(Material provided):

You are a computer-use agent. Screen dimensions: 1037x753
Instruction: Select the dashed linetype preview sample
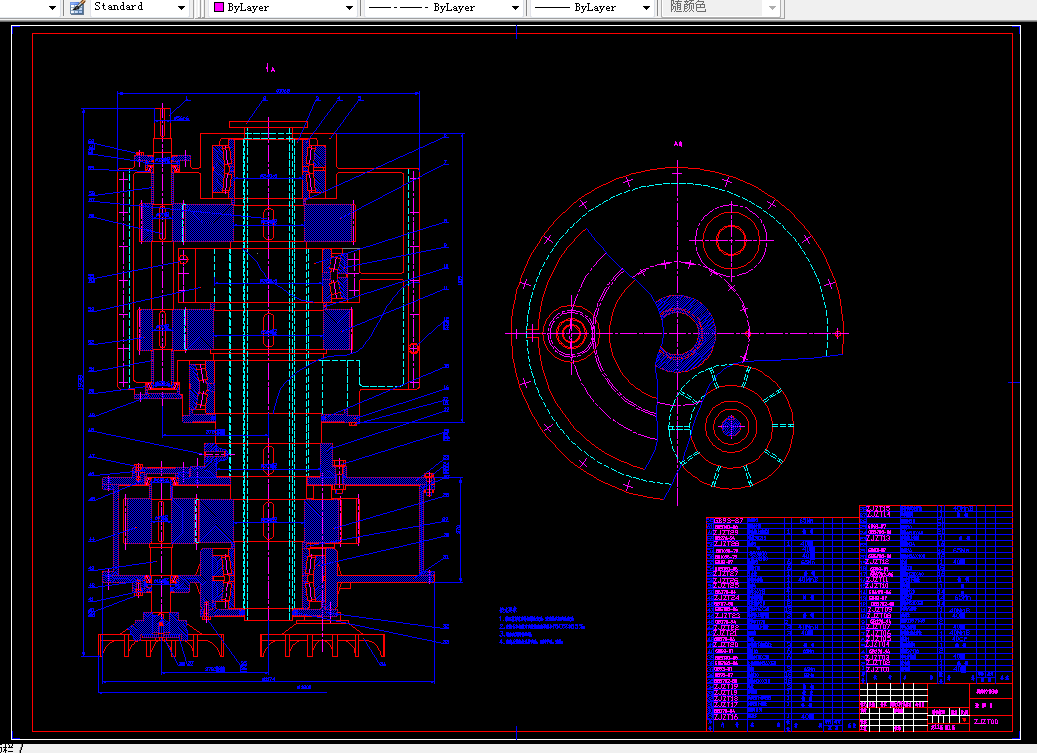click(x=400, y=8)
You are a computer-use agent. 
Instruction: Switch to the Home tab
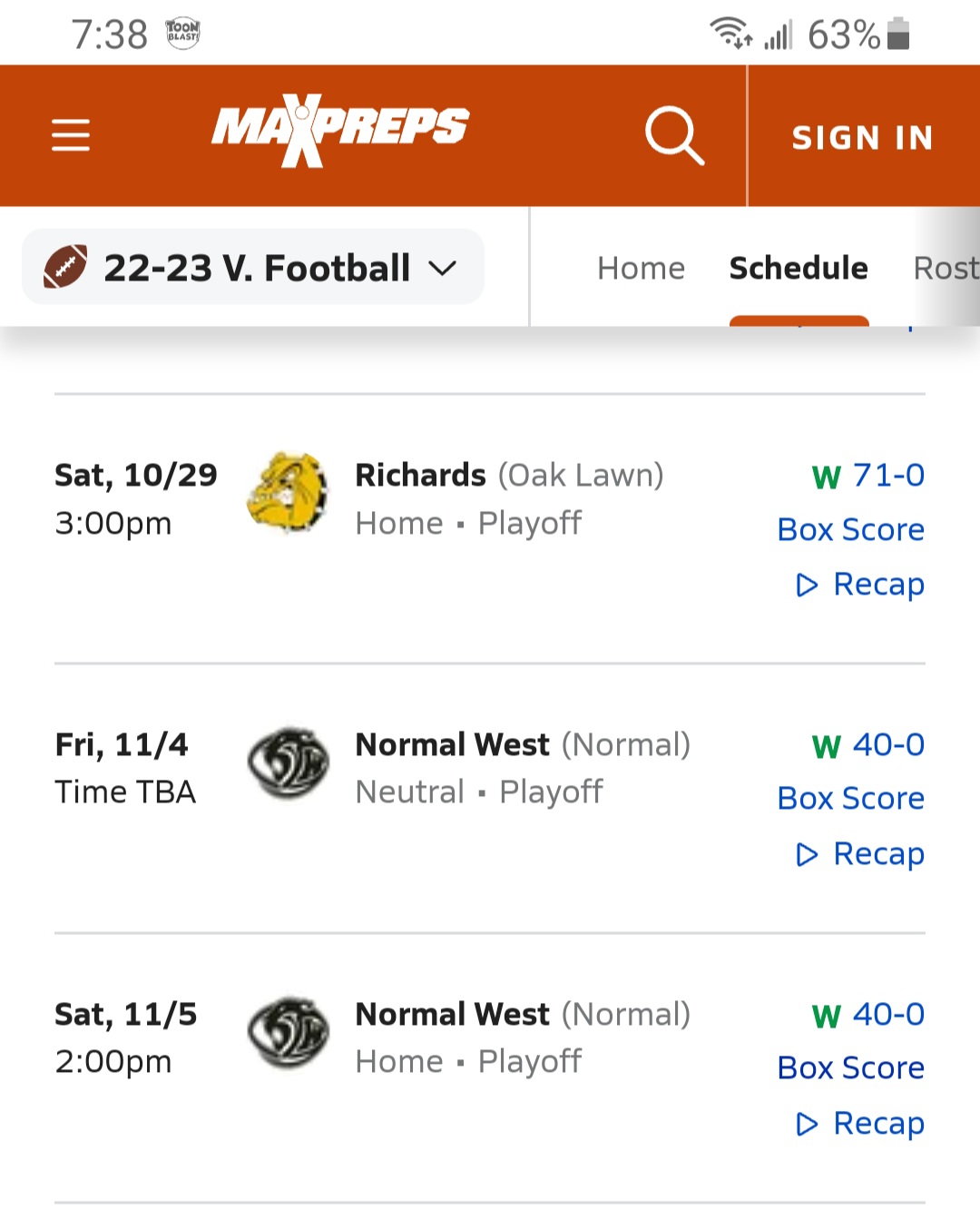641,268
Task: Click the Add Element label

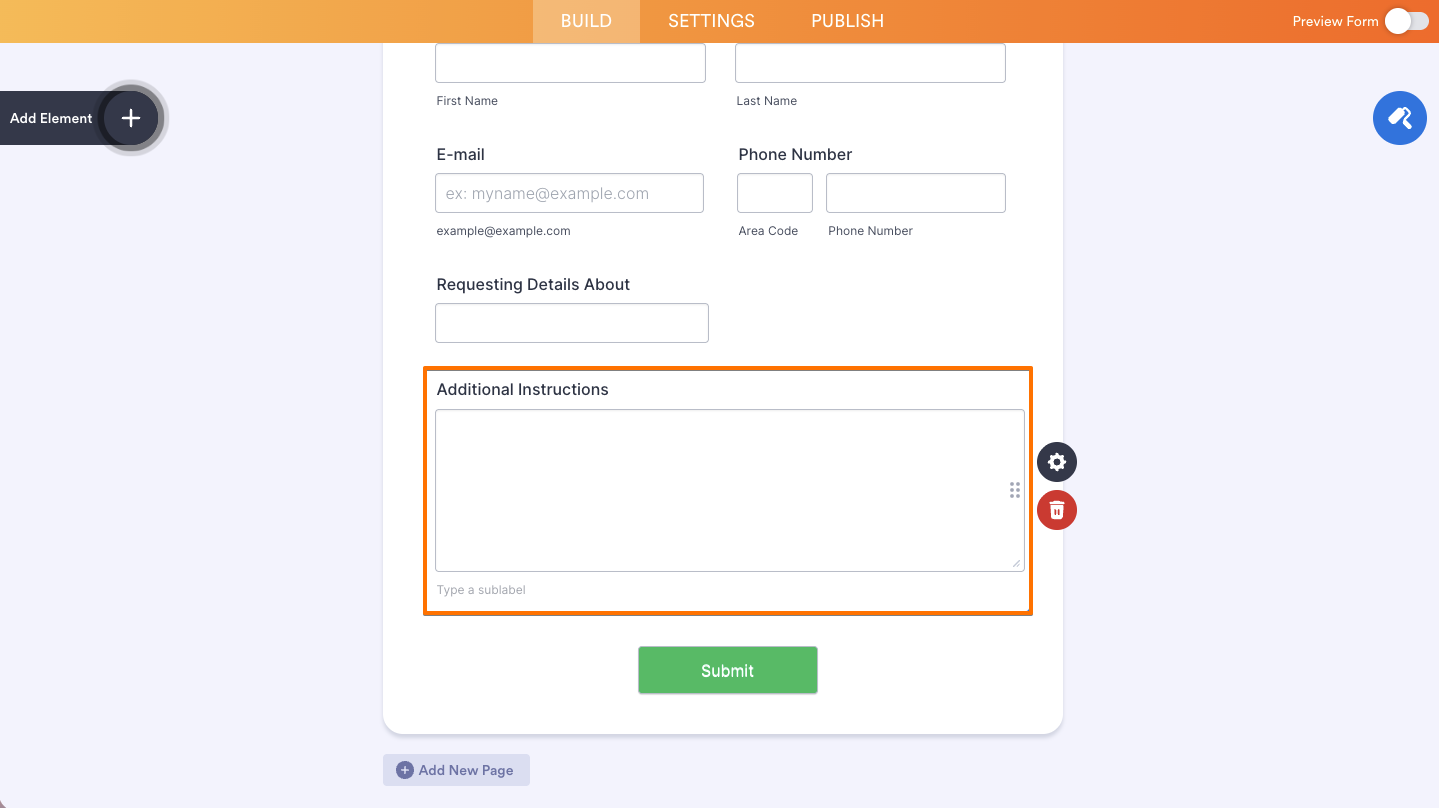Action: 50,117
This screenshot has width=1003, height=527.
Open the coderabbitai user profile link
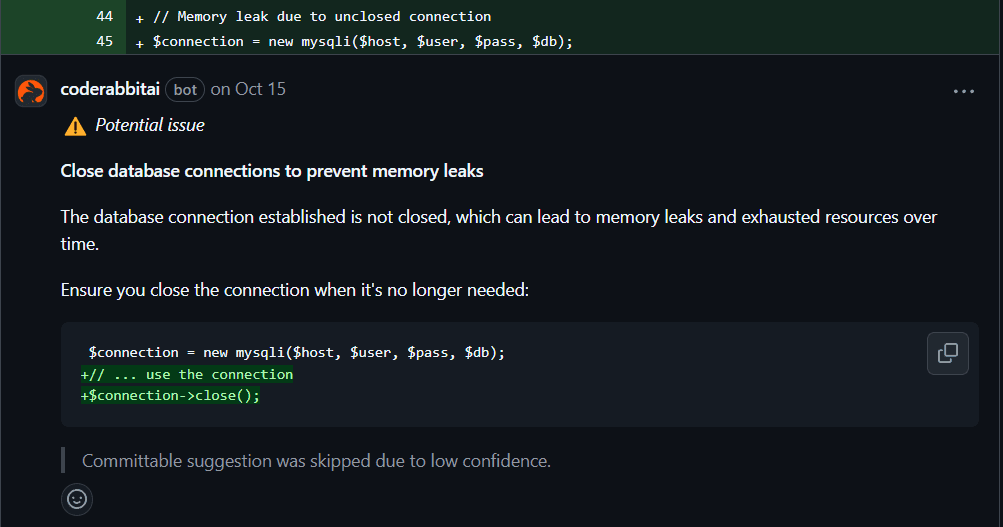pos(110,89)
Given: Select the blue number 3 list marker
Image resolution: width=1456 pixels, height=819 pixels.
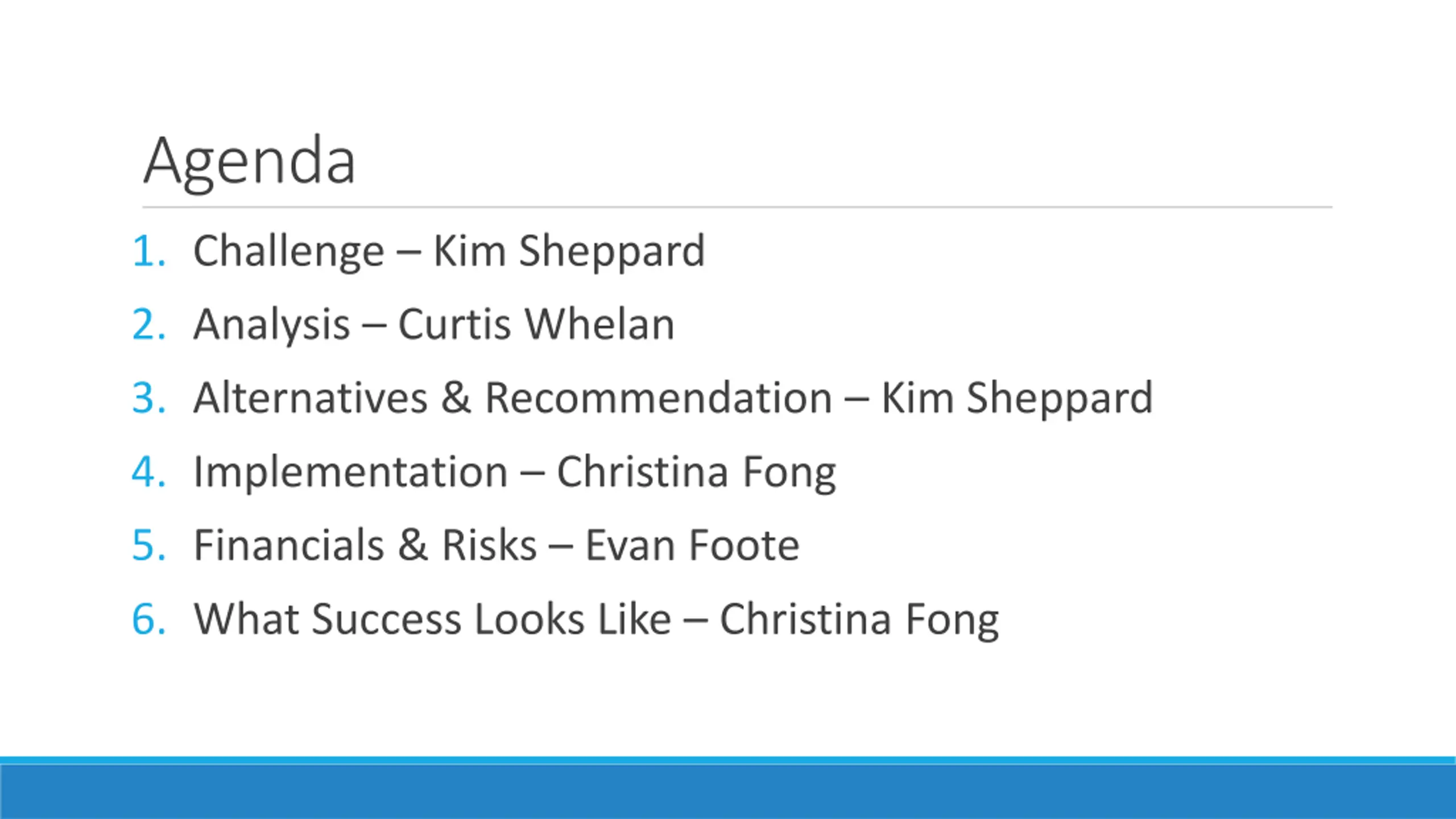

(Assignment): Every line between the one containing "Instruction: Select the" and the last line of the data above, both included, should be copied exactly, but not the pictures.

(Solution):
Instruction: Select the dashed linetype preview sample
click(x=400, y=8)
You are a computer-use agent. 
Instruction: Switch to the Home tab
641,268
Task: Click the Add Element label

Action: 50,117
This screenshot has width=1003, height=527.
Open the coderabbitai user profile link
pos(110,89)
Given: Select the blue number 3 list marker
Image resolution: width=1456 pixels, height=819 pixels.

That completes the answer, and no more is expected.